Publié le 12 février 2018 par : M. Balanant.
À l'alinéa 11, supprimer les mots :
« , de son parcours migratoire, de sa situation familiale ou de ses demandes antérieures d'asile ».
Cet amendement a pour objectif de revenir sur un ajout du Sénat aux termes duquel le risque non négligeable de fuite d'un demandeur d'asile serait constitué dès lors que ce dernier a dissimilé « des éléments de son parcours migratoire, de sa situation familiale et de ses demandes d'asile antérieures ».
Cet ajout du Sénat ne semble pas en conformité avec le droit européen.

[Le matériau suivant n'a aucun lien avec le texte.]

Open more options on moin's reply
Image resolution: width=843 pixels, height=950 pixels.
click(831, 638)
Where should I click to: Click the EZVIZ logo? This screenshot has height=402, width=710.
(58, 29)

En effet, les articles 2, sous n) et 28 du règlement n° 604/2013 du Parlement européen et du Conseil du 26 juin 2013 (dit « règlement Dublin III » ) « doivent être interprétés en ce sens qu'ils imposent que les critères objectifs sur lesquels sont fondées les raisons de craindre la fuite d'un demandeur soient fixés dans une disposition contraignante de portée générale » (Cour de justice de l'Union européenne, arrêt du 15 mars 2017, n° C-528/15, Al Chodor, point 45). La Cour précise également que « la rétention des demandeurs, constituant une ingérence grave dans le droit à la liberté de ces derniers, est soumise au respect de garanties strictes, à savoir la présence d'une base légale, la clarté, la prévisibilité, l'accessibilité et la protection contre l'arbitraire » (Al Chodor précité, point 40).

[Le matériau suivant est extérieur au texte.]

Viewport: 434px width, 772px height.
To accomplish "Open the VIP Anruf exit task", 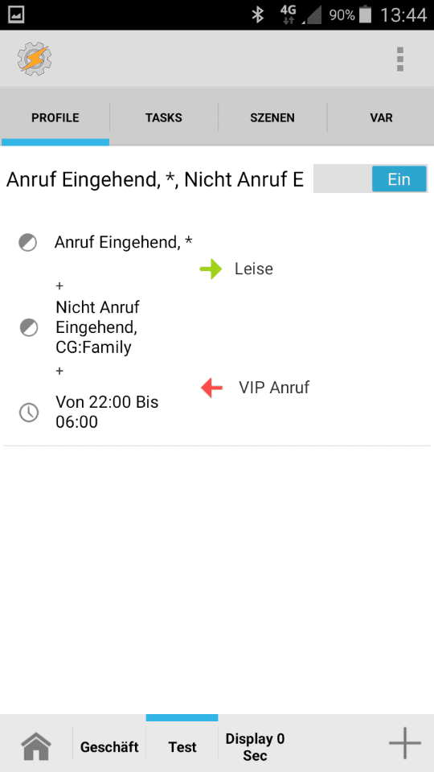I will 274,388.
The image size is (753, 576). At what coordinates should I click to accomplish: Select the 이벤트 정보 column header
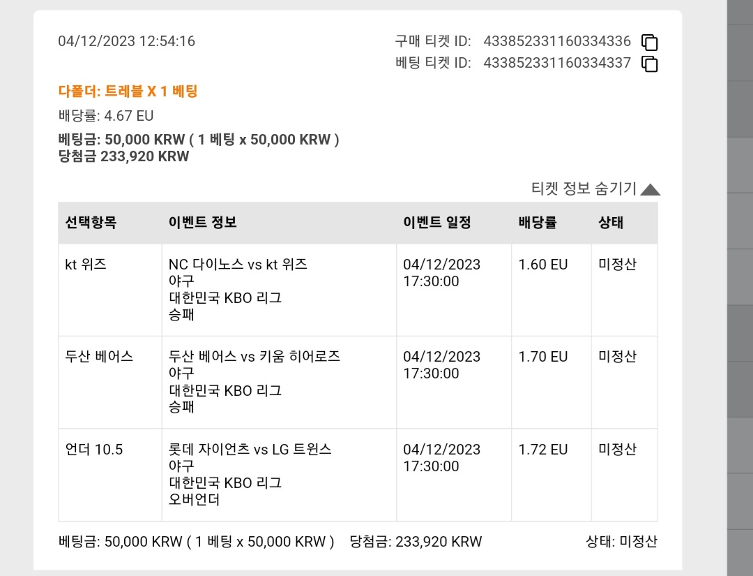click(202, 223)
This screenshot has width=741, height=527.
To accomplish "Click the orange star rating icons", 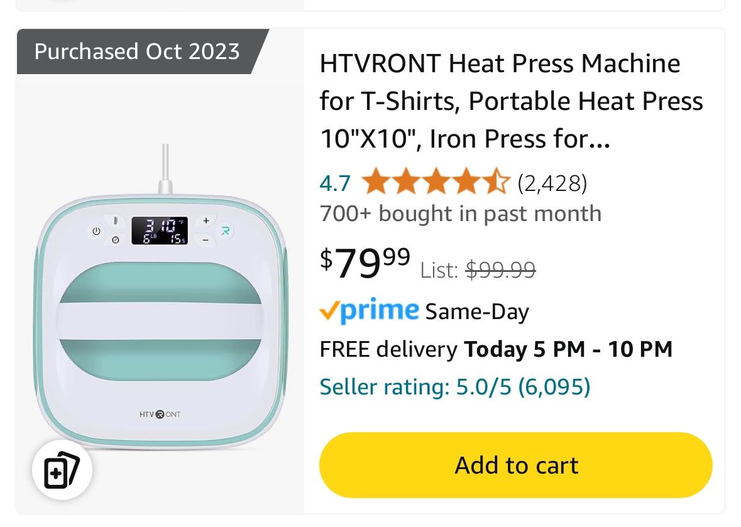I will tap(435, 183).
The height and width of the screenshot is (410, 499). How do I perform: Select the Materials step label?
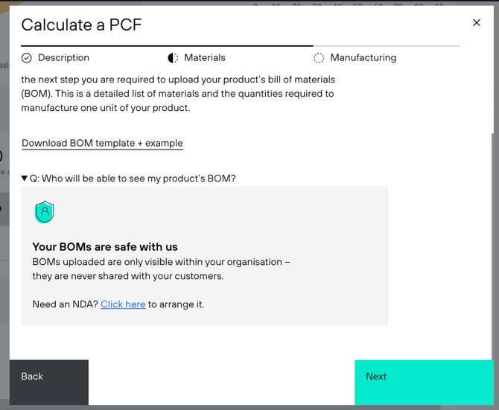tap(205, 58)
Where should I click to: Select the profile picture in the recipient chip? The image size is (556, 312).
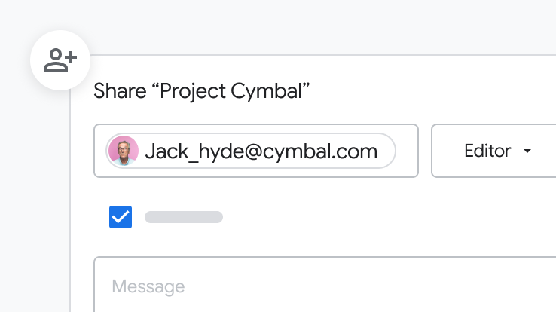pyautogui.click(x=124, y=151)
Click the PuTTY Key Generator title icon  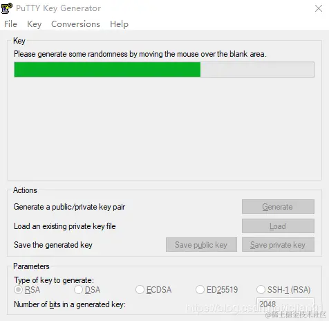click(7, 8)
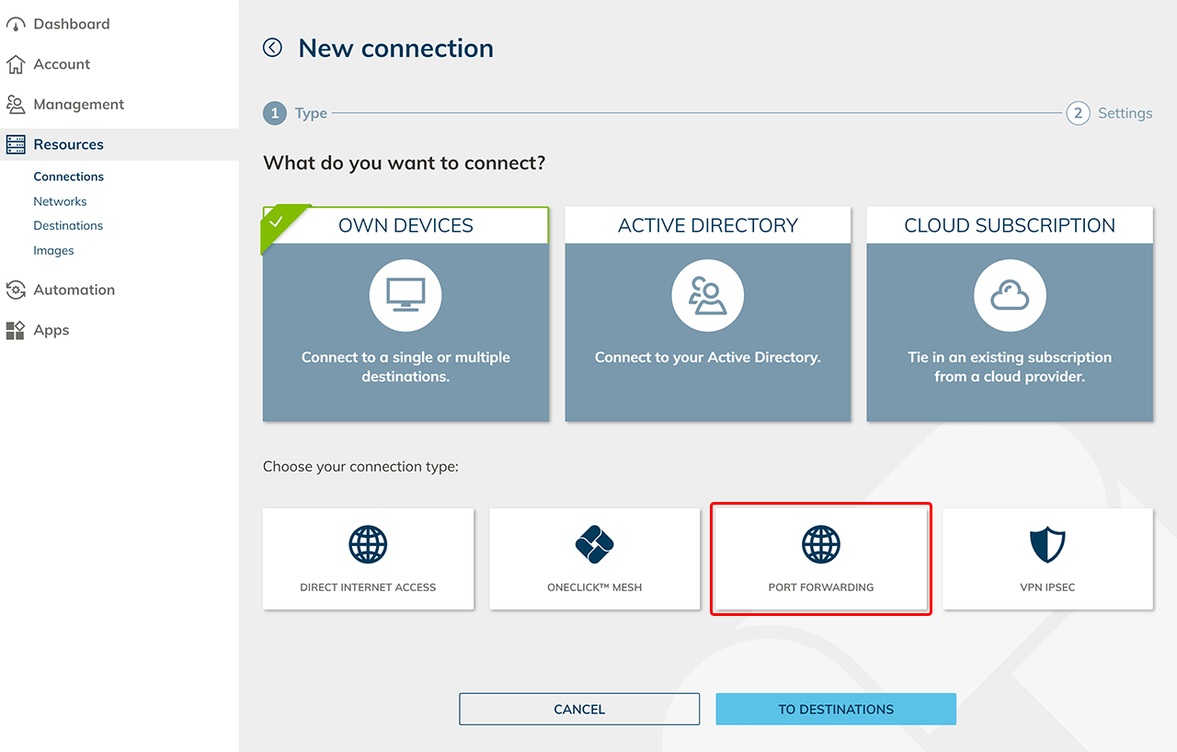
Task: Expand the Account sidebar section
Action: coord(62,64)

En ce sens, la Cour de justice de l'Union européenne rejoint la Cour européenne des droits de l'Homme qui avait déjà énoncé que, pour respecter l'article 5, paragraphe 1, de la Convention européenne de sauvegarde des droits de l'Homme et des libertés fondamentales, « une loi nationale autorisant une privation de liberté doit être suffisamment accessible, précise et prévisible dans son application afin d'éviter tout danger d'arbitraire » (Cour européenne des droits de l'Homme, 21 octobre 2013, Del Rio Prada contre Espagne, requête n°42750/09, point 125).
Or, l'expression ajoutée par le Sénat, ne permet pas de déterminer précisément les informations qui doivent être révélées par un étranger sous procédure Dublin. Il est ainsi à craindre qu'une simple omission de la part d'un étranger soit considérée comme une dissimulation d'informations constitutive d'un risque non négligeable de fuite de l'étranger, lequel serait susceptible de justifier son placement en rétention. En effet, lorsqu'elle concerne le parcours migratoire et la situation familiale, l'appréciation de la dissimulation pourrait faire l'objet d'une interprétation subjective et, ainsi, être appliquée de manière inégale.
De surcroît, l'ajout du Sénat ne prend pas en considération la situation de détresse psychologique à laquelle les étrangers sont susceptibles de faire face. Un étranger placé sous procédure Dublin peut être en proie d'un sentiment de peur par ignorance des étapes de cette procédure et craindre d'être transféré vers son pays d'origine. Cet élément ainsi que la difficulté de se confier sur un parcours migratoire ou familial éprouvant voire dramatique peuvent amener un étranger à passer sous silence, consciemment ou inconsciemment, certaines informations à l'administration, sans pour autant menacer de s'enfuir.
Il s'ensuit que la formulation introduite par le Sénat ne semble pas répondre aux exigences de clarté, de prévisibilité et de protection contre l'arbitraire formulées par la Cour de justice de l'Union européenne.
Enfin, il convient de rappeler que les situations dans lesquelles un étranger a procédé à la dissimulation d'éléments de son identité, déjà présente dans la proposition de loi votée par l'Assemblée nationale en première lecture, peut couvrir les situations dans lesquelles un étranger cherche sciemment à se soustraire à la procédure prévue par le règlement Dublin.
L'expression ajoutée par le Sénat semble, dès lors, dénuée de pertinence et superfétatoire.